Fiktionale Filme

„Labor Kino“: Von Risiken und Nebenwirkungen

Im „Labor Kino“ werden ­transhumanistische Träume, um deren Verwirklichung sich das Silicon Valley bereits nach ­Kräften müht, schon länger ­einem „Stress-Test“ unterzogen. Welche Konsequenzen hat es ­für die Beteiligten, welche für die Gesellschaft, wenn Menschen „aufgewertet“, mit Maschinen verbunden, das Altern überwinden und Unsterblichkeit erlangen? Das Ergebnis ist eindeutig: Vor solchen Entwicklungen wird gewarnt.
Filmszene aus Gattaca" mit Ethan Hawke
Foto: United Archives / kpa Publicity (www.imago-images.de) | Der Film Gattaca (1997) zeigt die unheimlichen Seiten einer Welt, in der die DNS-Analyse die Selektion ermöglicht.

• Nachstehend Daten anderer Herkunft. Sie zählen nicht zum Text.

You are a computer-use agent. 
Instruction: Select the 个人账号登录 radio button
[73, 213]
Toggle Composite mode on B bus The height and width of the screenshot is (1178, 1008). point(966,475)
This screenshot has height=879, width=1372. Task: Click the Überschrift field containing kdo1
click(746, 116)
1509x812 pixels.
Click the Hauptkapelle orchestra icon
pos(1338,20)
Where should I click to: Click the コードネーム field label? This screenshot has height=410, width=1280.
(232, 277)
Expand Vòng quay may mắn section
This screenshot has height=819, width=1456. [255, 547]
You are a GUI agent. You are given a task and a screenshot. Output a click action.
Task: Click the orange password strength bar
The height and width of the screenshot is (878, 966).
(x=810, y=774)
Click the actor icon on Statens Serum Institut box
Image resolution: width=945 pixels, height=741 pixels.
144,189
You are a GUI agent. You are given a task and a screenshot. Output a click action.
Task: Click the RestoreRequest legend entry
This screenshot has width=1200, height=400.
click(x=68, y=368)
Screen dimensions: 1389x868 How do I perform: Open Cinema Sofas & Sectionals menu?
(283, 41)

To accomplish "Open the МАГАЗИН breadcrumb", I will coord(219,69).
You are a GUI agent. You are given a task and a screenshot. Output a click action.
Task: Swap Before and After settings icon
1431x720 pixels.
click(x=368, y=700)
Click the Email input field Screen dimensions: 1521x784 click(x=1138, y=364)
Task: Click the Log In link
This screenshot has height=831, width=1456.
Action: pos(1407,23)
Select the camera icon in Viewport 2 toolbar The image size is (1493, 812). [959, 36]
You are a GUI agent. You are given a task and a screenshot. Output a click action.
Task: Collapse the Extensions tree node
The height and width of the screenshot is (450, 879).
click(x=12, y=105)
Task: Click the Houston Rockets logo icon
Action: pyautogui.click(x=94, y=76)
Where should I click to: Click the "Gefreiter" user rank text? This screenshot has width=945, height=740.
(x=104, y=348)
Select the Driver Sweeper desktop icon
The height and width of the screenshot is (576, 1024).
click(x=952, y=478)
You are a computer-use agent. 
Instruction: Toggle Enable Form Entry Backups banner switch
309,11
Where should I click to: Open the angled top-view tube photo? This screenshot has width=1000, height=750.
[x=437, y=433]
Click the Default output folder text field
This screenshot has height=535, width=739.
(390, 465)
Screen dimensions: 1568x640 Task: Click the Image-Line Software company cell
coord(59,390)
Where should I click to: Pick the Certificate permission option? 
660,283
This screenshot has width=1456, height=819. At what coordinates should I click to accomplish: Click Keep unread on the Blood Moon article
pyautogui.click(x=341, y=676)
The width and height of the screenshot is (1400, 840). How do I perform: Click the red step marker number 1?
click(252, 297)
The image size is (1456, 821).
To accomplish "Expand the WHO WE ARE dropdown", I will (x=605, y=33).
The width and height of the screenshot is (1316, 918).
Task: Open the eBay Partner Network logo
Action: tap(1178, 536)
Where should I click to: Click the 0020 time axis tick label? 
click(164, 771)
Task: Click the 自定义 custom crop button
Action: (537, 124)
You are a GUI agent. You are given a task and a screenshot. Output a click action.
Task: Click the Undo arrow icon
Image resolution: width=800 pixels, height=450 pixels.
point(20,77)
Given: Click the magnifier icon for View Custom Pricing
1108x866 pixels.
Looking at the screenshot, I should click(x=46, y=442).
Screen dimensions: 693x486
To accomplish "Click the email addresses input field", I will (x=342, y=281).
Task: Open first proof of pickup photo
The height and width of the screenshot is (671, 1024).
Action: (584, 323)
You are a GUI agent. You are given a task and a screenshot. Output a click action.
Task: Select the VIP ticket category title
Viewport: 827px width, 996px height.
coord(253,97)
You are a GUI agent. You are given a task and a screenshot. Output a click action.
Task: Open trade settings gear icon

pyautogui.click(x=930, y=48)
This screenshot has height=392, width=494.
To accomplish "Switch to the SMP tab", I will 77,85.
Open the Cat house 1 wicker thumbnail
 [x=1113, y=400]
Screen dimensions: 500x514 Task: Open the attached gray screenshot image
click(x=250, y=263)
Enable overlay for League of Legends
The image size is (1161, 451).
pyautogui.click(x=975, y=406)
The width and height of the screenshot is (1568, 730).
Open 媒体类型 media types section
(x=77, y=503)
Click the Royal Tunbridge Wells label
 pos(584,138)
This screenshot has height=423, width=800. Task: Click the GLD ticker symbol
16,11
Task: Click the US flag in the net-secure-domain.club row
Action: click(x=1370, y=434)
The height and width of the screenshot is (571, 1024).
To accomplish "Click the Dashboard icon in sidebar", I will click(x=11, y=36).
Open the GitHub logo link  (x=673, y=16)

Filme bieten sozusagen als „virtuelles Labor“ die Möglichkeit, die mittel- oder langfristigen Folgen heutiger Entwicklungen theoretisch durchzuspielen, die für die Wissenschaft noch in mehr oder weniger ferner Zukunft liegen. Dass solche „Studien“ naturgemäß keinen Anspruch auf Wissenschaftlichkeit erheben können, auch weil sie in eine bestimmte fiktionale Handlung eingearbeitet werden, und von der subjektiven Sicht der Filmemacher geprägt sind, braucht nicht betont zu werden. Dennoch: Eine gewisse Aussagekraft besitzen sie schon. Sie können veranschaulichen, wohin die jeweilige Richtung führen könnte. Dies gilt für das Science-Fiction-Genre im Allgemeinen und im Besonderen für den Bereich des Transhumanismus, in der Bebilderung einer „neuen Spezies von ‚verbesserten’ Menschen“, die neue familiäre, wirtschaftliche, politische und sonstige Modelle hervorbringen würde.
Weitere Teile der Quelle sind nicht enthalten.